L'humoriste français Dieudonné M'Bala M'Bala s'est produit à Nyon (VD) et à Genève en 2019. Dans un sketch, il interprétait un passager assis à bord d'un avion sur le point de s'écraser. Le passager proférait alors des propos irrévérencieux et, finalement, prononçait la phrase:
En 2021, le Tribunal de police de Genève l'a condamné à une peine pécuniaire de 180 jours-amendes pour discrimination raciale et, dans un autre contexte, pour diffamation et injure. Ce jugement a été confirmé par la Cour de justice cantonale en 2022. Dans un arrêt publié vendredi, le TF rejette le recours de l'humoriste contre cette décision.
Selon l'article 261 bis du Code pénal, est notamment punissable quiconque, par haine ou mépris envers des personnes en raison de leur appartenance raciale, ethnique ou religieuse ou de leur orientation sexuelle, nie, minimise grossièrement ou cherche à justifier un génocide ou d'autres crimes contre l'humanité. Affirmer «les chambres à gaz n'ont jamais existé» revient à nier, voire à minimiser grossièrement l'Holocauste et tombe sous le coup de cet article, relève Mon Repos.
Le recourant conteste avoir agi en étant mû par un mobile discriminatoire. Il s'est prévalu à cet égard du contexte dans lequel la déclaration incriminée est intervenue ainsi que de sa liberté d'expression.
Selon la Cour européenne des droits de l'homme, la protection conférée par la liberté d'expression s'applique également à la satire, qui est une forme d'expression visant naturellement à provoquer et à agiter. C'est pourquoi il faut examiner avec une attention particulière toute ingérence dans le droit d'un artiste à s'exprimer par ce biais.
Au vu des circonstances, il apparaît que les propos en question n'ont pas été tenus dans un but supposément humoristique, parodique ou satirique. Le spectacle contenait diverses allusions évocatrices de l'état d'esprit du recourant et, en particulier, de son inclinaison à se moquer des victimes de l'Holocauste.
Les très nombreuses condamnations à l'étranger, ainsi que d'autres éléments contextuels, confirment également sa propension à adopter de tels comportements. Dans l'ensemble, le recourant aspirait principalement à minimiser la souffrance d'un peuple, voire aussi à provoquer une polémique au détriment des membres de la communauté juive, pour lesquels cette question est susceptible de jouer un rôle identitaire central.

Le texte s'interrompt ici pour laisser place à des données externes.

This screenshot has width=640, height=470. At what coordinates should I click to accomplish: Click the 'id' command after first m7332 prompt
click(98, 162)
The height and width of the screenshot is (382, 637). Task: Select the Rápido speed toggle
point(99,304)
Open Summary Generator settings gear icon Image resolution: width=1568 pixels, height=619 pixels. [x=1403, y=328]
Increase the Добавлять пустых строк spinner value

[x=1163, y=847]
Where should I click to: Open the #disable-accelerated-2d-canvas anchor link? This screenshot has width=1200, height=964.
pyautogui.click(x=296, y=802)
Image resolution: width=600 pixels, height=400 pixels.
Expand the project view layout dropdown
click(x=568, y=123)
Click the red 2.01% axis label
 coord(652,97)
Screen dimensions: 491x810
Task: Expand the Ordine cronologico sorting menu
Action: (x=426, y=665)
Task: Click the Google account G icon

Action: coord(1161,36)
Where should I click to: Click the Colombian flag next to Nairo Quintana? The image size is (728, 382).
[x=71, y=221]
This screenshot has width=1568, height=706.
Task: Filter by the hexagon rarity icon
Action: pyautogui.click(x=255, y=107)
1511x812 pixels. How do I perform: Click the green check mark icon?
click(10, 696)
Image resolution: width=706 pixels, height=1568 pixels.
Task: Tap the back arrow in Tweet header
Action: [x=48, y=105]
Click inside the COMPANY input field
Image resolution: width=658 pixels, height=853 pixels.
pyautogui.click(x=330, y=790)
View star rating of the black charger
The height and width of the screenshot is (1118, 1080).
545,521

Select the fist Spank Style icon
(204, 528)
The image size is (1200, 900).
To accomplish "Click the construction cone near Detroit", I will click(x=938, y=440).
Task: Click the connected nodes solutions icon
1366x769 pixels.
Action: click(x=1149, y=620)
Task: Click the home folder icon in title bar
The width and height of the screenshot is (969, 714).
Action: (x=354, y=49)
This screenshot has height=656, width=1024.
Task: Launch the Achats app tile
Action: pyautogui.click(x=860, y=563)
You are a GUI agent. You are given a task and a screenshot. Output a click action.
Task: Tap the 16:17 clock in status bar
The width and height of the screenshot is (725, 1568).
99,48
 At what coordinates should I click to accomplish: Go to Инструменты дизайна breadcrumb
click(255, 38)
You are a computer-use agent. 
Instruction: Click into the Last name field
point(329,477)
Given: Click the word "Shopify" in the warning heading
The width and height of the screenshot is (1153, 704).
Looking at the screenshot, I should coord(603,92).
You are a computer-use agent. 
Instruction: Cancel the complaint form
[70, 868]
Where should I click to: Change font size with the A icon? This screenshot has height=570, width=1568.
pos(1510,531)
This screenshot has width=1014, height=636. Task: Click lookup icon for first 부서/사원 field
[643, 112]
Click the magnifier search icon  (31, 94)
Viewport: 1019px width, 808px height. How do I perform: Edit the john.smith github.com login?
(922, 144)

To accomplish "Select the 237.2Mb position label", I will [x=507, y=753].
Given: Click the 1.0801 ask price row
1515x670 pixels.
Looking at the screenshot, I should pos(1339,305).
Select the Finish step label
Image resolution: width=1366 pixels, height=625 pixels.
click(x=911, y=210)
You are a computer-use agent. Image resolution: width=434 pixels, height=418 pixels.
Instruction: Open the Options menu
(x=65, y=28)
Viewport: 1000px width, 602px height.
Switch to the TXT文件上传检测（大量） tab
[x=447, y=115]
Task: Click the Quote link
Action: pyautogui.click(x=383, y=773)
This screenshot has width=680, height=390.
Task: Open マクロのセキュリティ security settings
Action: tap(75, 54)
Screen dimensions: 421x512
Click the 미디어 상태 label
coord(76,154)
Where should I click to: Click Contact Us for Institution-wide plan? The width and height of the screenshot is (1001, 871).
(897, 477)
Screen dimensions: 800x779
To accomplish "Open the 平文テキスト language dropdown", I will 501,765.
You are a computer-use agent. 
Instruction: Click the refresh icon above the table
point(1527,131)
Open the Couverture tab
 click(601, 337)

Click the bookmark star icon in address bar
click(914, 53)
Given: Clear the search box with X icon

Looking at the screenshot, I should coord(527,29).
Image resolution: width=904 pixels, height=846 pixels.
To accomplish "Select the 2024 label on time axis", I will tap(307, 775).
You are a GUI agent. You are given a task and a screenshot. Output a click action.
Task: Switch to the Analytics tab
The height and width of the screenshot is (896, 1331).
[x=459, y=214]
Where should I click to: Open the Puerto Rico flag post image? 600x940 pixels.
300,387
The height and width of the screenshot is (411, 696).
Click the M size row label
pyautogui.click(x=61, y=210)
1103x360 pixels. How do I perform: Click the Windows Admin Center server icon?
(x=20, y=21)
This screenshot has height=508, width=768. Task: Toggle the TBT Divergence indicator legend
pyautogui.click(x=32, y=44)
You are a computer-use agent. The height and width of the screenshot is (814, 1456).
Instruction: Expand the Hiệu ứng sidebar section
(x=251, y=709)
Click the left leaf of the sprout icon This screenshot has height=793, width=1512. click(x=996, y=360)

Dès lors qu'il a agi en étant mû par un mobile discriminatoire, sa condamnation pour discrimination raciale doit être confirmée. Le TF a également confirmé la condamnation pour injure envers la Coordination intercommunautaire contre l'antisémitisme et la diffamation (CICAD), ainsi que pour diffamation à l'encontre du secrétaire général de cette dernière.
La Coordination intercommunautaire contre l'antisémitisme et la diffamation (CICAD) a pris acte avec «soulagement» du verdict du TF.
Pour la CICAD, cette décision du TF «fera désormais date et devrait interpeller nos autorités quant à la possibilité pour ces activistes racistes et antisémites de se produire en Suisse».